Email, MFA, Defender for M365, and Defender for Endpoint
Cork leverages the Cloud Apps Administrator functionality (or more broadly Global Administrator, if issues arise) via Microsoft GDAP to retrieve information about your clients' tenants and installed security controls to underwrite and monitor warranty performance. It follows the approach used by several MSP technology vendors to efficiently connect and monitor multiple services across client environments.
This guide will help you verify that your MSP tenant has the appropriate permissions needed needed to gain this visibility within Cork.

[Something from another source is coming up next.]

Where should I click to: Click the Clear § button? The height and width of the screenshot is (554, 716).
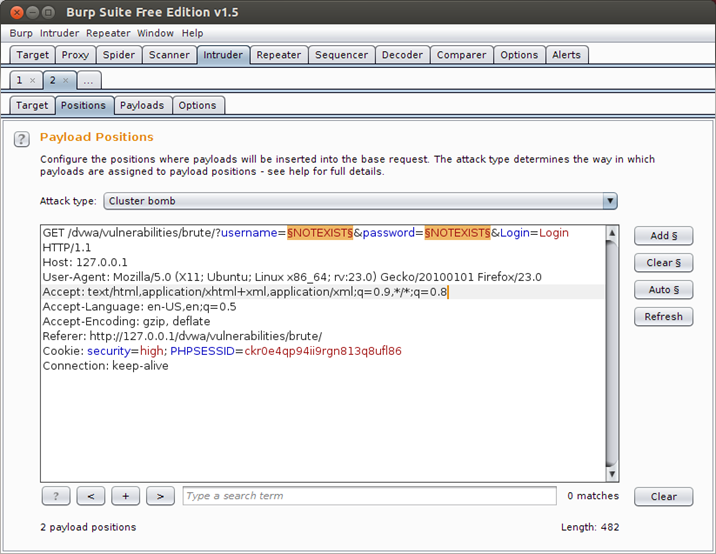pyautogui.click(x=663, y=263)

There are some initial steps to follow:
-
When connecting, you must use an account that has Microsoft MFA enabled
-
Your Partner Center GDAP relationships need to have one of three privileged roles:
-
Applications Administrator, Cloud Applications Administrator, or Global Administrator
-
-
Within those GDAP relationships, you need to ensure that a security group containing the same account making the connection has the same assigned role that the GDAP relationship does.
-
On initial connection, the account doing the connecting needs to be Global Admin, this role can be changed after the connection is established, either using PIM or simply adjusting the roles.
-
Once the connection is established, it may take some time for tenants to start syncing, this is simply a delay with Microsoft service principal propagation.
-
Once you've verified the roles are configured properly, you can click the 3-dot menu to the right of the integration labeled "Multi" and click "Modify", then you can press "Repair Connection"
I generally recommend creating a service account for this purpose, that way it is easy for you to audit and manage permissions without fiddling around with existing accounts.